Records shown section start

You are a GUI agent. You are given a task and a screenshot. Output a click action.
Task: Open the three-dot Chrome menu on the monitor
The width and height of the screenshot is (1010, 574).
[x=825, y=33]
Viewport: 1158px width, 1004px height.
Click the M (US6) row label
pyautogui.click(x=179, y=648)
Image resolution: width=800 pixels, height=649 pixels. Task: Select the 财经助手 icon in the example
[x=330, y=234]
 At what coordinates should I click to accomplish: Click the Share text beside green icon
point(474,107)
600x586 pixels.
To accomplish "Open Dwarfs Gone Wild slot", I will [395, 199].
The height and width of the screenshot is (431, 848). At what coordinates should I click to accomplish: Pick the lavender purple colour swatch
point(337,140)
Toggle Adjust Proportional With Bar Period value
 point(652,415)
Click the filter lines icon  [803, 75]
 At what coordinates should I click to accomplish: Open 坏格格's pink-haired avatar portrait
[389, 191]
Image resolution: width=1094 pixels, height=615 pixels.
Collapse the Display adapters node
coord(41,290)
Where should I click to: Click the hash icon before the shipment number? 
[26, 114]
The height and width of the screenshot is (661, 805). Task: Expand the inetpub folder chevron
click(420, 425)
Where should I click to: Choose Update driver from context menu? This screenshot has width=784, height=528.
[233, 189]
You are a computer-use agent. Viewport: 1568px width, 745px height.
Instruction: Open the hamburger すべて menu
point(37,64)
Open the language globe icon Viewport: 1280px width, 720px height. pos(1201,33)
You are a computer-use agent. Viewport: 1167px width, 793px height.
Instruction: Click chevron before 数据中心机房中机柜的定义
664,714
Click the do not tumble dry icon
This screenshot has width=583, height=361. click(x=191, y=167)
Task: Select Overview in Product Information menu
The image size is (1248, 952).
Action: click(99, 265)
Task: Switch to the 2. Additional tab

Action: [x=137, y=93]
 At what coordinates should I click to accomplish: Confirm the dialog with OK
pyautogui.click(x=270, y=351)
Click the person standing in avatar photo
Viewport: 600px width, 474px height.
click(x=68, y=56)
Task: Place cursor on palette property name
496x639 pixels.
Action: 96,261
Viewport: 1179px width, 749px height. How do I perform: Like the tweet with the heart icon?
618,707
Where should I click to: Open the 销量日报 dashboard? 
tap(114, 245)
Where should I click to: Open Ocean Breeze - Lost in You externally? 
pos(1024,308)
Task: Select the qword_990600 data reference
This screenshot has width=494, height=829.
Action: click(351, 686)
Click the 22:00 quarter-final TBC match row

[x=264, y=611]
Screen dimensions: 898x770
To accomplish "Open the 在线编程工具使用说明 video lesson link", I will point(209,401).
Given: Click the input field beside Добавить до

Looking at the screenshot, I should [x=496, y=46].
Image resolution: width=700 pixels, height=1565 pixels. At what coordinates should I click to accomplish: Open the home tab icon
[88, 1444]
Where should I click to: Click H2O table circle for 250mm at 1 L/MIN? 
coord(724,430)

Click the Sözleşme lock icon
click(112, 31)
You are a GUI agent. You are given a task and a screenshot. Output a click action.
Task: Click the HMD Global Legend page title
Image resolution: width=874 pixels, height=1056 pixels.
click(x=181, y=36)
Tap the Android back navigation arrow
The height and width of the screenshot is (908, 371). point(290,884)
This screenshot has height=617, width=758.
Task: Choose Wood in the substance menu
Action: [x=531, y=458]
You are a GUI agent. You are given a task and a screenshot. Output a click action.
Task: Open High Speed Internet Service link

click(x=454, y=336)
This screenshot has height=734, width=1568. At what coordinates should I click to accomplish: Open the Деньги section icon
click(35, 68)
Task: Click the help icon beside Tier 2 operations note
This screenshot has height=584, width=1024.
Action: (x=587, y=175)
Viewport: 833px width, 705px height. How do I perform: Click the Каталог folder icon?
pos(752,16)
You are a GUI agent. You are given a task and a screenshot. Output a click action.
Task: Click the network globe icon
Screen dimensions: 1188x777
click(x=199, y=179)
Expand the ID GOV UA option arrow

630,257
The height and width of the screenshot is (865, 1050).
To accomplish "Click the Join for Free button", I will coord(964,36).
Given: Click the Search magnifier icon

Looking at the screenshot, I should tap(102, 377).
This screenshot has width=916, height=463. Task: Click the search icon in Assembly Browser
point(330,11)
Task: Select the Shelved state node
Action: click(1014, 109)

Records shown section end

## What this task involves
Word for word, output all of the material.

## Solution for this exercise
You are a GUI agent. You are given a task and a screenshot. Output a click action.
Task: Open the three-dot Chrome menu on the monitor
The width and height of the screenshot is (1010, 574).
[x=825, y=33]
Viewport: 1158px width, 1004px height.
Click the M (US6) row label
pyautogui.click(x=179, y=648)
Image resolution: width=800 pixels, height=649 pixels. Task: Select the 财经助手 icon in the example
[x=330, y=234]
 At what coordinates should I click to accomplish: Click the Share text beside green icon
point(474,107)
600x586 pixels.
To accomplish "Open Dwarfs Gone Wild slot", I will [395, 199].
The height and width of the screenshot is (431, 848). At what coordinates should I click to accomplish: Pick the lavender purple colour swatch
point(337,140)
Toggle Adjust Proportional With Bar Period value
 point(652,415)
Click the filter lines icon  [803, 75]
 At what coordinates should I click to accomplish: Open 坏格格's pink-haired avatar portrait
[389, 191]
Image resolution: width=1094 pixels, height=615 pixels.
Collapse the Display adapters node
coord(41,290)
Where should I click to: Click the hash icon before the shipment number? 
[26, 114]
The height and width of the screenshot is (661, 805). Task: Expand the inetpub folder chevron
click(420, 425)
Where should I click to: Choose Update driver from context menu? This screenshot has width=784, height=528.
[233, 189]
You are a computer-use agent. Viewport: 1568px width, 745px height.
Instruction: Open the hamburger すべて menu
point(37,64)
Open the language globe icon Viewport: 1280px width, 720px height. pos(1201,33)
You are a computer-use agent. Viewport: 1167px width, 793px height.
Instruction: Click chevron before 数据中心机房中机柜的定义
664,714
Click the do not tumble dry icon
This screenshot has width=583, height=361. click(x=191, y=167)
Task: Select Overview in Product Information menu
The image size is (1248, 952).
Action: click(99, 265)
Task: Switch to the 2. Additional tab

Action: [x=137, y=93]
 At what coordinates should I click to accomplish: Confirm the dialog with OK
pyautogui.click(x=270, y=351)
Click the person standing in avatar photo
Viewport: 600px width, 474px height.
click(x=68, y=56)
Task: Place cursor on palette property name
496x639 pixels.
Action: 96,261
Viewport: 1179px width, 749px height. How do I perform: Like the tweet with the heart icon?
618,707
Where should I click to: Open the 销量日报 dashboard? 
tap(114, 245)
Where should I click to: Open Ocean Breeze - Lost in You externally? 
pos(1024,308)
Task: Select the qword_990600 data reference
This screenshot has width=494, height=829.
Action: click(351, 686)
Click the 22:00 quarter-final TBC match row

[x=264, y=611]
Screen dimensions: 898x770
To accomplish "Open the 在线编程工具使用说明 video lesson link", I will point(209,401).
Given: Click the input field beside Добавить до

Looking at the screenshot, I should [x=496, y=46].
Image resolution: width=700 pixels, height=1565 pixels. At what coordinates should I click to accomplish: Open the home tab icon
[88, 1444]
Where should I click to: Click H2O table circle for 250mm at 1 L/MIN? 
coord(724,430)

Click the Sözleşme lock icon
click(112, 31)
You are a GUI agent. You are given a task and a screenshot. Output a click action.
Task: Click the HMD Global Legend page title
Image resolution: width=874 pixels, height=1056 pixels.
click(x=181, y=36)
Tap the Android back navigation arrow
The height and width of the screenshot is (908, 371). point(290,884)
This screenshot has height=617, width=758.
Task: Choose Wood in the substance menu
Action: [x=531, y=458]
You are a GUI agent. You are given a task and a screenshot. Output a click action.
Task: Open High Speed Internet Service link

click(x=454, y=336)
This screenshot has height=734, width=1568. At what coordinates should I click to accomplish: Open the Деньги section icon
click(35, 68)
Task: Click the help icon beside Tier 2 operations note
This screenshot has height=584, width=1024.
Action: (x=587, y=175)
Viewport: 833px width, 705px height. How do I perform: Click the Каталог folder icon?
pos(752,16)
You are a GUI agent. You are given a task and a screenshot. Output a click action.
Task: Click the network globe icon
Screen dimensions: 1188x777
click(x=199, y=179)
Expand the ID GOV UA option arrow

630,257
The height and width of the screenshot is (865, 1050).
To accomplish "Click the Join for Free button", I will coord(964,36).
Given: Click the Search magnifier icon

Looking at the screenshot, I should tap(102, 377).
This screenshot has width=916, height=463. Task: Click the search icon in Assembly Browser
point(330,11)
Task: Select the Shelved state node
Action: click(1014, 109)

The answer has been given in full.